La fuite selon Alberto Cavalcanti est un éternel recommencement. Il ne cherche pas l'action dans la poursuite ou la tension dans l'urgence. Au contraire, il prend le temps de poser son intrigue à plusieurs reprises, avant de revenir à cette poursuite. La fuite est moins une course qu'un enchaînement spontané de nouveaux espaces dans lesquels il faut survivre. C'est alors que dans son chemin vers Londres, Clem fait plusieurs rencontres et retrouve d'anciennes connaissances. Il s'intègre dans des espaces en passant du temps avec d'autres personnages, modifiant l'atmosphère de ces espaces. Comme si, avec son mouvement, il déplaçait la menace de la poursuite (et donc la noirceur) d'espace en espace. Mais tout en s'autorisant des temporisations. Parce que cette fuite n'est autre qu'une suite de paraboles sur la vie quotidienne des environnements traversés. C'est déjà quelque chose que Alberto Cavalcanti avait déjà mis en scène dans Quarante-huit heures : bousculer la chronique d'un paysage social à la base discret et inoffensif, par la présence de personnages apportant un danger imminent / une insécurité. Ce qui va même en contradiction avec le charisme et l'élégance de Trevor Howard. Même s'il est en fuite et essaie de se faire discret, Clem reste cet homme en costume cravate très confiant et fier dans son comportement. Une attitude qui lui vient de la rigueur et du fort caractère de son passé de militaire.
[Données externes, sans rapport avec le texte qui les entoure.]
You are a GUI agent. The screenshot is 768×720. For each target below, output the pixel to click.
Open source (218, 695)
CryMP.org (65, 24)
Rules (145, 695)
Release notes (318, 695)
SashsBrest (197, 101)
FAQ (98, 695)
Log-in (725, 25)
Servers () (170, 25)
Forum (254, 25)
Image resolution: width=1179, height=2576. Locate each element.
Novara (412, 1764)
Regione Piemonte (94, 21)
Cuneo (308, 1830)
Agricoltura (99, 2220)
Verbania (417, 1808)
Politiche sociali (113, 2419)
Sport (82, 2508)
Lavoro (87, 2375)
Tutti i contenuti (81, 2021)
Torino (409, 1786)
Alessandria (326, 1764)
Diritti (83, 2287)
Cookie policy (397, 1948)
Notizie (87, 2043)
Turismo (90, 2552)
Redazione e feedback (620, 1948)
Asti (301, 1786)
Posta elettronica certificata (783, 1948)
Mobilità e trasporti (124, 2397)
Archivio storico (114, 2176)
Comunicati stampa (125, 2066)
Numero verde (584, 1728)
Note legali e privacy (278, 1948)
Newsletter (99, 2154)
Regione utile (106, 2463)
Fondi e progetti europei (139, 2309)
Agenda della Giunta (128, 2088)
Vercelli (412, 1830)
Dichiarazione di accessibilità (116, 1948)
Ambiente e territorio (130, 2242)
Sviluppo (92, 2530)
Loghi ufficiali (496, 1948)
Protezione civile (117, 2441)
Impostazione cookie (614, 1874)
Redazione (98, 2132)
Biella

Si le film est si sombre dans chaque parabole sur la vie sociale, c'est que Cavalcanti y détecte une éthique corrompue. Au montage, le cinéaste utilise énormément de plans longs et se modère en coupes. Il laisse les personnages être enivrés par le moment présent, par cette sensation de nouveauté dans leur quotidien par la simple présence de Clem. Jusqu'à ce que ces paroles basculent, que la réalité sinistre et cruelle ne rattrape ces moments de suspension. Le personnage de Trevor Howard ne change pas la vie des personnages qu'il croise, au contraire il en révèle des aspects malsains cachés. Telle la maîtresse de maison d'une ferme rurale, qui tente de persuader Clem de se débarrasser de son mari alcoolique. Alors qu'il refuse, elle utilise l'arme à feu qu'il vient de manipuler pour faire elle-même le travail. Dans ces contextes qui changent, dans cette atmosphère de plus en plus lugubre, la brutalité se caractérise aussi par les regards. Malgré les nombreux dialogues qui s'étirent, Alberto Cavalcanti filme des regards qui scrutent, qui cherchent un repère, mais qui se confrontent toujours à une impasse spatiale. Là où l'environnement qui change autour des personnages révèle une oppression, un trop plein écrasant, un vertige de mouvements redondants. Bien qu'il s'agisse d'un film noir où les autorités tentent d'appréhender un fugitif, il n'y a pas de scènes d'action ou de violence avant le final (qui met explicitement en scène le vertige). Le film se construit plutôt dans un rapport psychologique à ces environnements que Clem traverse, des contextes pourris de l'intérieur, des vies désabusées, dans un décor plein de fantaisies traduisant la vulnérabilité des personnages secondaires.

© Powerhouse Films

Il est donc logique de constater que les paysages extérieurs soient autant imprégnés d'inquiétude et d'ambiguïté. La fuite de Clem se fait toujours vers des horizons brumeux et encombrés, tout en mettant en place une architecture très étroite où les murs semblent se rapprocher, où les rues n'offrent pratiquement aucune visibilité. Alberto Cavalcanti y explore la cruauté suffocante des faubourgs, le danger qui guette à chaque recoin de Londres. C'est tout un paysage hostile qui dessine, en lien avec les ruines, l'épuisement, le manque de ressources (le rationnement). Comme si tout cet environnement où la cruauté et la violence se révèlent n'est que la conséquence d'une dépossession des sensibilités. Ce pessimisme ambiant du film se retrouve même dans l'équilibre entre les ombres et lumière, tant la contagion du danger (la menace portée d'espace en espace par Clem) est une innocence qui s'échappe petit à petit. Je suis un fugitif, c'est voir le film noir comme l'image de l'impossible retour au romantisme et à la sensualité, à partir de la reconstruction difficile de l'après-guerre.